AMD, after its foundation, never really competed with Intel on the processor market. Offering clones of x86 architecture with a military level of reliability, it had a certain share of consumers until the light saw the Pentium series, which required all the engineering potential to bring about a worthy response. In fact, the chips of the new, own K5 architecture turned out to be very productive in office applications, but not in the then gaining popularity multimedia. The purchase of fading competitors allowed the release of different generations of K6 processors, which, unfortunately, still could not show themselves in floating-point operations. And, it would seem, AMD will forever remain catching up, but a miracle happened – a team led by Jim Keller, one of the developers of server processors DEC Alpha, introduced the architecture of K7, forever changing the course of history.
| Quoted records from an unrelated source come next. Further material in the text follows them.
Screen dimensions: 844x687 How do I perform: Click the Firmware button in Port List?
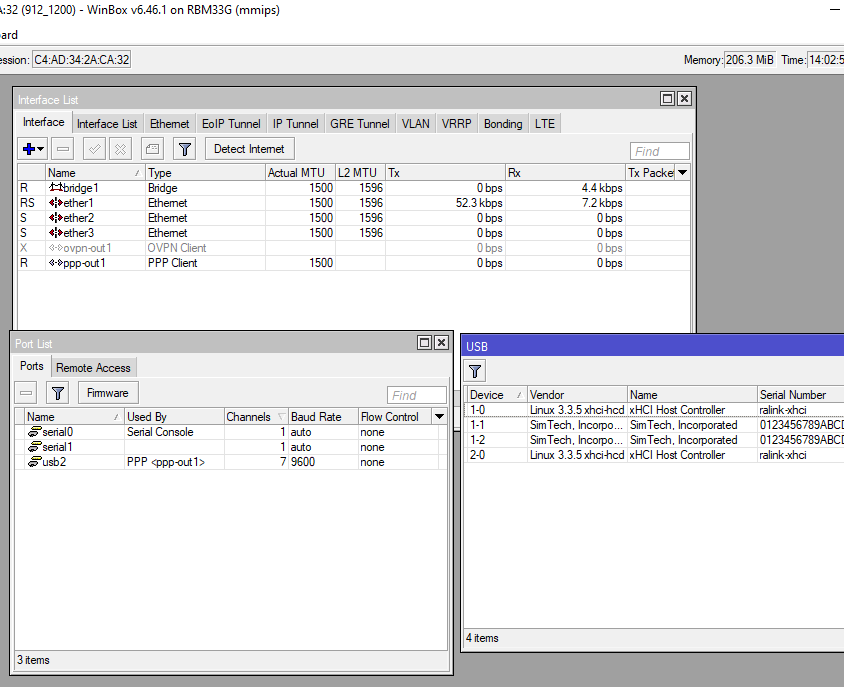coord(108,393)
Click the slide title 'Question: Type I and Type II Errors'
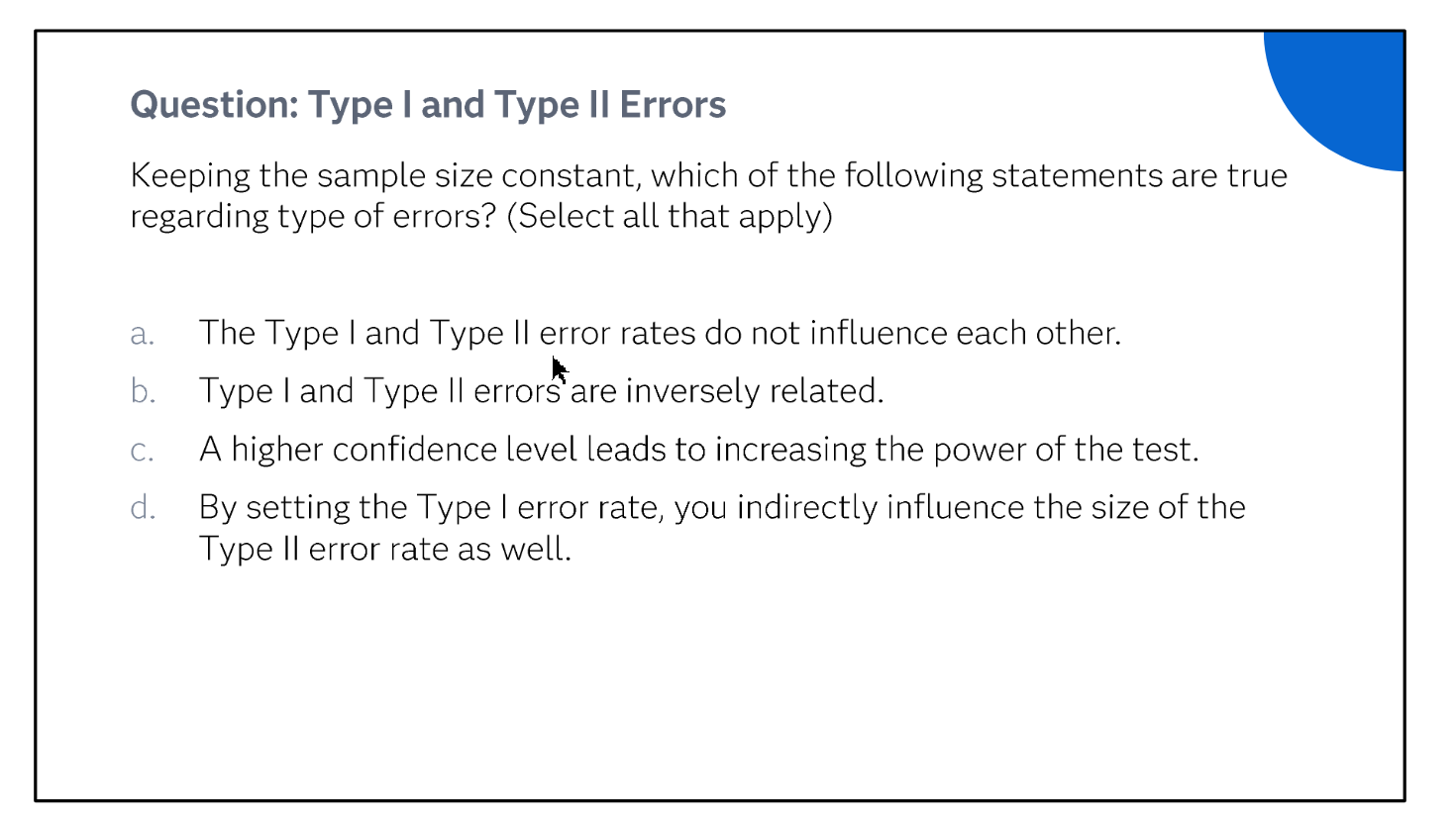The height and width of the screenshot is (828, 1456). (428, 105)
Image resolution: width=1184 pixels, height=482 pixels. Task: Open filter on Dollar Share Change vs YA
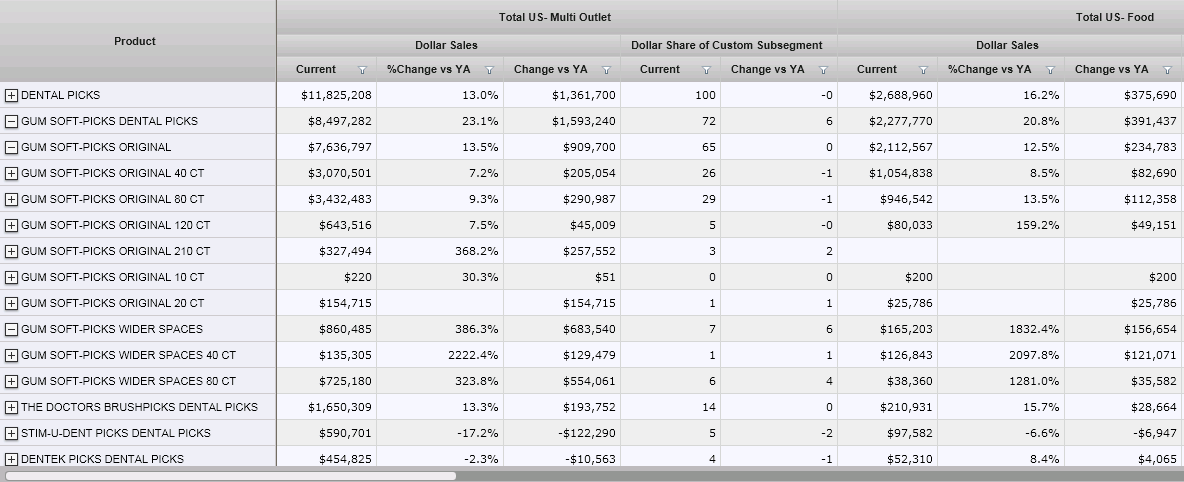[823, 70]
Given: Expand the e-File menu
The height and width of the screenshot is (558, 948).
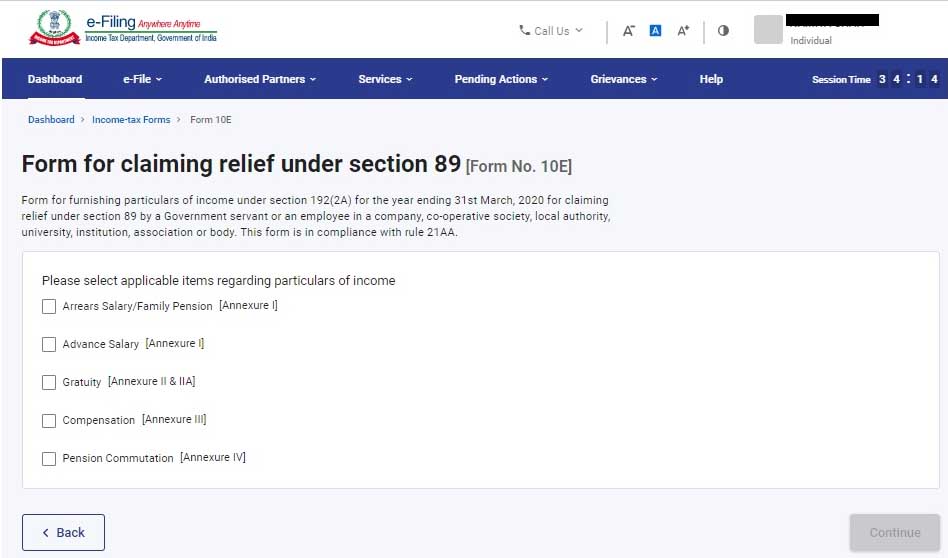Looking at the screenshot, I should tap(142, 79).
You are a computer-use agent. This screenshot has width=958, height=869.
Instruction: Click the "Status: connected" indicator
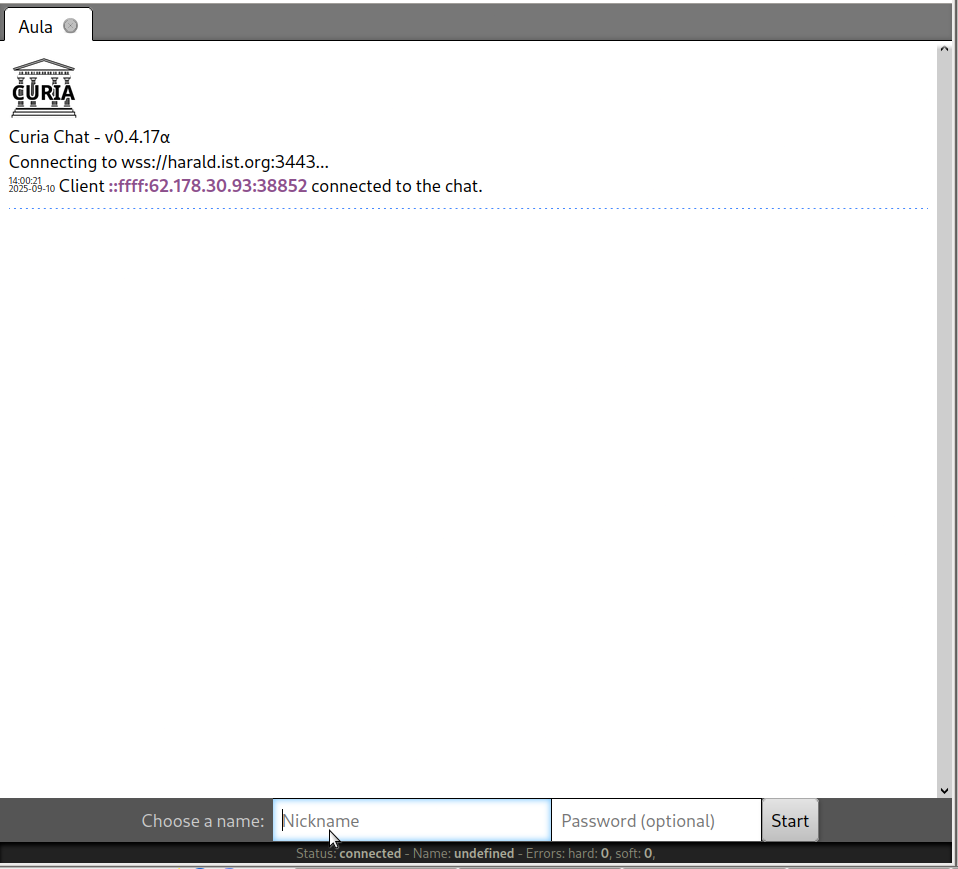(348, 853)
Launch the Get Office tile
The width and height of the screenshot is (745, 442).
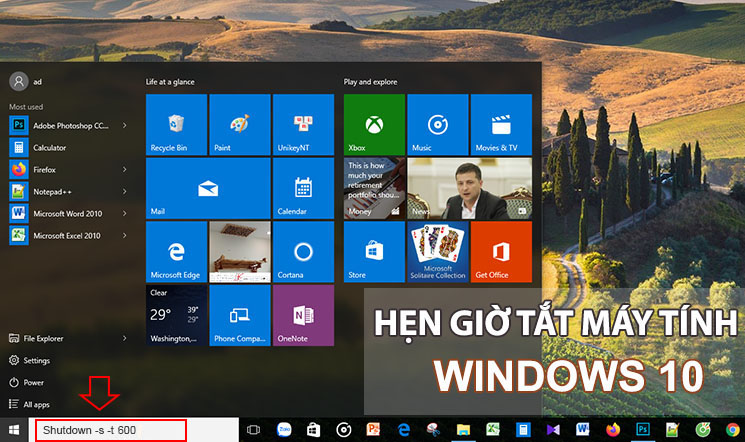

In the early 2000’s AMD with processors Athlon and Duron broke into the market of workstations and gaming PCs, and chips of architecture K8 further strengthened its position, including the server segment, where Intel reigned for a long time. The Phenom solutions based on the K10 released a little later, and it became more difficult for them to compete with the latest products of the Core series. The fans of “white-green” expected the second coming in the face of Bulldozer, which was supposed to bring SMT technology, similar to Intel Hyper-Threading, but more “iron”. And, as always, the scourge of AMD processors, namely the lack of software support, played a cruel joke with them – at that time a miracle did not happen, although the architecture of the novelties was promising. Now all the attention of the public is riveted to the decisions of Zen, but whether they can justify the hopes, we just have to find out.
The lack of a cooling system does not surprise you – the AMD Ryzen 7 1800X / 1700X processors are still available without it. In the future, possible “packs” with a proprietary branded cooler Wraith Max, but a simple Ryzen 7 1700 can now be purchased with Wraith Spire. Both of these models have RGB-backlighting, which will be especially liked by modders. For the usual Wraith Stealth, apparently, it is destined to cool the younger Ryzen models, which should appear somewhere in the second quarter of this year. There is also information that Wraith Max and Wraith Stealth will be available only for assemblers of ready systems.
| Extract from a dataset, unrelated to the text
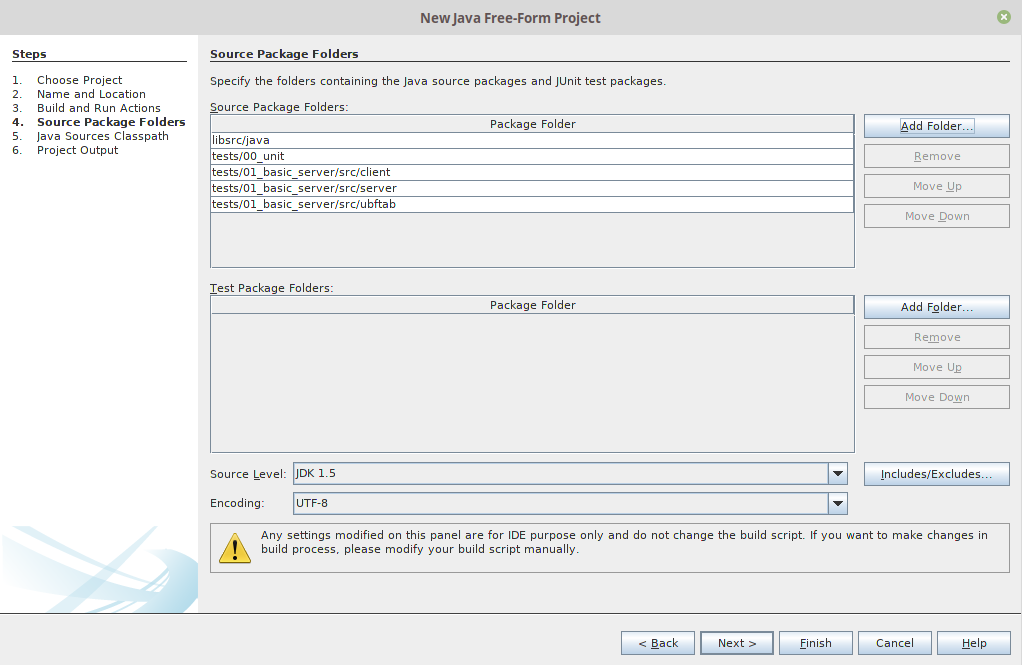Image resolution: width=1022 pixels, height=665 pixels.
Task: Cancel the project wizard
Action: point(894,643)
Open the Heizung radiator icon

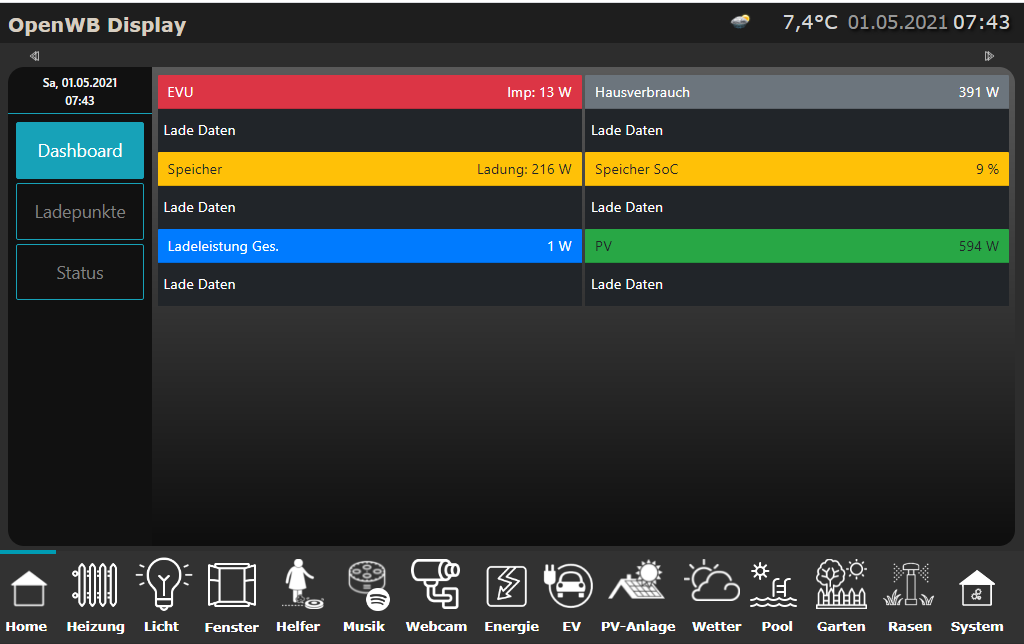tap(95, 587)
Externally, the body of new products has not changed at all since the release of K8 – the same large heat distribution cover completely covers the processor substrate, but unlike the old solutions, the name of the series is now engraved with large letters and it is unlikely that it will be confused with the same Bulldozer and derivatives.
But the “abdomen” has changed and now it resembles the APU, only the number of contacts has been increased to 1331 (940 for AM3 + and 906 for FM2 +). The legs are thinner, so when handling the processor, you need to be even more careful than before.
In addition to the connector, the cooler was attached to the changes, or, more accurately, the near-okhotk “frame” – it became simpler and wider. The latter is due to the complicated wiring layout and the need to increase the mechanical strength for this.
However, ASUS has released “motherboards” with universal holes that allow using old mounts for Socket AM3 (+) / FM2 (+), which will facilitate the transition to a new platform with previously acquired cooling systems.
The Ryzen 7 1800X processor has eight physical cores and supports SMT technology, but unlike the predecessors on the Bulldozer core, AMD has again returned to the classic scheme and now each core has its own FPU.